# AIM OF THE TASK
Would you please set down the entries below exactly as shown?

Stored items from a collection:
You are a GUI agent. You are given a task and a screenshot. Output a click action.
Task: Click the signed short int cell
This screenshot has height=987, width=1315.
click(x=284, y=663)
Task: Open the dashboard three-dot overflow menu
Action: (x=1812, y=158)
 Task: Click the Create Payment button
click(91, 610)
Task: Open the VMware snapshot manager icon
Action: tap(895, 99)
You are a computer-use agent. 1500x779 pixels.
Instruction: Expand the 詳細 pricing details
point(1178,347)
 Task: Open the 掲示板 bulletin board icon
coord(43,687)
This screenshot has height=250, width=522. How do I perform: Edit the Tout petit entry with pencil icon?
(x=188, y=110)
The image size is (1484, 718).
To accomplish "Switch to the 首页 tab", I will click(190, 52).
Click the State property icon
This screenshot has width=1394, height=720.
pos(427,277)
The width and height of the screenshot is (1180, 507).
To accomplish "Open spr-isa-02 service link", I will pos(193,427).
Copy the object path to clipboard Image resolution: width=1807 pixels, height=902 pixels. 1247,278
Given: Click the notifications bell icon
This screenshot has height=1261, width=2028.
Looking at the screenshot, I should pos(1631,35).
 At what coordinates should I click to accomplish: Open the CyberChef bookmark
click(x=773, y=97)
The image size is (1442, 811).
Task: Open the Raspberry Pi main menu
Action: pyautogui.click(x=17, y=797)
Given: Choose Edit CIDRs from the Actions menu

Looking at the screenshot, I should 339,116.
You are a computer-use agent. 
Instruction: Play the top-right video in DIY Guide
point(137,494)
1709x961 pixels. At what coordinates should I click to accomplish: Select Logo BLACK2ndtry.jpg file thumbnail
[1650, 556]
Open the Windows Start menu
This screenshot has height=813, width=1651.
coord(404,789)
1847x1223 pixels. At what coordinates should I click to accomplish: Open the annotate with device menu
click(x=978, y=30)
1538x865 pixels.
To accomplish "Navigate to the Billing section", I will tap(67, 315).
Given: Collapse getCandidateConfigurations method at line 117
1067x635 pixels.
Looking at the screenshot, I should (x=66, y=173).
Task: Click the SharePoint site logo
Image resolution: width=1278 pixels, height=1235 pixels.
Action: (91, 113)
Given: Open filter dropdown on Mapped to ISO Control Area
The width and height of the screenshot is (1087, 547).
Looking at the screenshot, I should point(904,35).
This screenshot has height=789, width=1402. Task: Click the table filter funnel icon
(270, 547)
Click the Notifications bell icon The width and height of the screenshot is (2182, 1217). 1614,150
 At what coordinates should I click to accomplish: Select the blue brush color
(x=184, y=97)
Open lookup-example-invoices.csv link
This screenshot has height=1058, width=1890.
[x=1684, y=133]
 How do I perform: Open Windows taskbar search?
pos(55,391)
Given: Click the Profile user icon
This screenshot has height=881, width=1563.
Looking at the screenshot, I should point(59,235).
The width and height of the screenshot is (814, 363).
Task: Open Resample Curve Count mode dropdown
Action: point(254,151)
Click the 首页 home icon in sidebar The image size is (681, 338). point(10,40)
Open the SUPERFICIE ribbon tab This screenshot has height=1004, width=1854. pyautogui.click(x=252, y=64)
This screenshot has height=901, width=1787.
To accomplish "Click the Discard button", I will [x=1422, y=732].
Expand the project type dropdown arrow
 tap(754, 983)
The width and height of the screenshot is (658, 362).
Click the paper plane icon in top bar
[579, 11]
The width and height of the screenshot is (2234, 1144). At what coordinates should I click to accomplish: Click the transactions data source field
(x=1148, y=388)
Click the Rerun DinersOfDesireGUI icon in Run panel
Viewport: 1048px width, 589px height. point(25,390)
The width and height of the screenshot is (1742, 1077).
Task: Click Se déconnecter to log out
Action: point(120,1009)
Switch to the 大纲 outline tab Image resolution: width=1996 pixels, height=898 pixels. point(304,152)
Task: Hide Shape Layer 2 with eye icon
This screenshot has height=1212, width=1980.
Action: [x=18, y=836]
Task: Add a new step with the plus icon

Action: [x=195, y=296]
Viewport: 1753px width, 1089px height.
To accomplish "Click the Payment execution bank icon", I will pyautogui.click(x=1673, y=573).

# ANSWER BOX
You are a GUI agent. You are given a task and a screenshot. Output a click action.
Task: Click the signed short int cell
This screenshot has height=987, width=1315.
click(x=284, y=663)
Task: Open the dashboard three-dot overflow menu
Action: (x=1812, y=158)
 Task: Click the Create Payment button
click(91, 610)
Task: Open the VMware snapshot manager icon
Action: tap(895, 99)
You are a computer-use agent. 1500x779 pixels.
Instruction: Expand the 詳細 pricing details
point(1178,347)
 Task: Open the 掲示板 bulletin board icon
coord(43,687)
This screenshot has height=250, width=522. How do I perform: Edit the Tout petit entry with pencil icon?
(x=188, y=110)
The image size is (1484, 718).
To accomplish "Switch to the 首页 tab", I will click(190, 52).
Click the State property icon
This screenshot has width=1394, height=720.
pos(427,277)
The width and height of the screenshot is (1180, 507).
To accomplish "Open spr-isa-02 service link", I will pos(193,427).
Copy the object path to clipboard Image resolution: width=1807 pixels, height=902 pixels. 1247,278
Given: Click the notifications bell icon
This screenshot has height=1261, width=2028.
Looking at the screenshot, I should pos(1631,35).
 At what coordinates should I click to accomplish: Open the CyberChef bookmark
click(x=773, y=97)
The image size is (1442, 811).
Task: Open the Raspberry Pi main menu
Action: pyautogui.click(x=17, y=797)
Given: Choose Edit CIDRs from the Actions menu

Looking at the screenshot, I should 339,116.
You are a computer-use agent. 
Instruction: Play the top-right video in DIY Guide
point(137,494)
1709x961 pixels. At what coordinates should I click to accomplish: Select Logo BLACK2ndtry.jpg file thumbnail
[1650, 556]
Open the Windows Start menu
This screenshot has height=813, width=1651.
coord(404,789)
1847x1223 pixels. At what coordinates should I click to accomplish: Open the annotate with device menu
click(x=978, y=30)
1538x865 pixels.
To accomplish "Navigate to the Billing section", I will tap(67, 315).
Given: Collapse getCandidateConfigurations method at line 117
1067x635 pixels.
Looking at the screenshot, I should (x=66, y=173).
Task: Click the SharePoint site logo
Image resolution: width=1278 pixels, height=1235 pixels.
Action: (91, 113)
Given: Open filter dropdown on Mapped to ISO Control Area
The width and height of the screenshot is (1087, 547).
Looking at the screenshot, I should point(904,35).
This screenshot has height=789, width=1402. Task: Click the table filter funnel icon
(270, 547)
Click the Notifications bell icon The width and height of the screenshot is (2182, 1217). 1614,150
 At what coordinates should I click to accomplish: Select the blue brush color
(x=184, y=97)
Open lookup-example-invoices.csv link
This screenshot has height=1058, width=1890.
[x=1684, y=133]
 How do I perform: Open Windows taskbar search?
pos(55,391)
Given: Click the Profile user icon
This screenshot has height=881, width=1563.
Looking at the screenshot, I should point(59,235).
The width and height of the screenshot is (814, 363).
Task: Open Resample Curve Count mode dropdown
Action: point(254,151)
Click the 首页 home icon in sidebar The image size is (681, 338). point(10,40)
Open the SUPERFICIE ribbon tab This screenshot has height=1004, width=1854. pyautogui.click(x=252, y=64)
This screenshot has height=901, width=1787.
To accomplish "Click the Discard button", I will [x=1422, y=732].
Expand the project type dropdown arrow
 tap(754, 983)
The width and height of the screenshot is (658, 362).
Click the paper plane icon in top bar
[579, 11]
The width and height of the screenshot is (2234, 1144). At what coordinates should I click to accomplish: Click the transactions data source field
(x=1148, y=388)
Click the Rerun DinersOfDesireGUI icon in Run panel
Viewport: 1048px width, 589px height. point(25,390)
The width and height of the screenshot is (1742, 1077).
Task: Click Se déconnecter to log out
Action: point(120,1009)
Switch to the 大纲 outline tab Image resolution: width=1996 pixels, height=898 pixels. point(304,152)
Task: Hide Shape Layer 2 with eye icon
This screenshot has height=1212, width=1980.
Action: [x=18, y=836]
Task: Add a new step with the plus icon

Action: [x=195, y=296]
Viewport: 1753px width, 1089px height.
To accomplish "Click the Payment execution bank icon", I will pyautogui.click(x=1673, y=573).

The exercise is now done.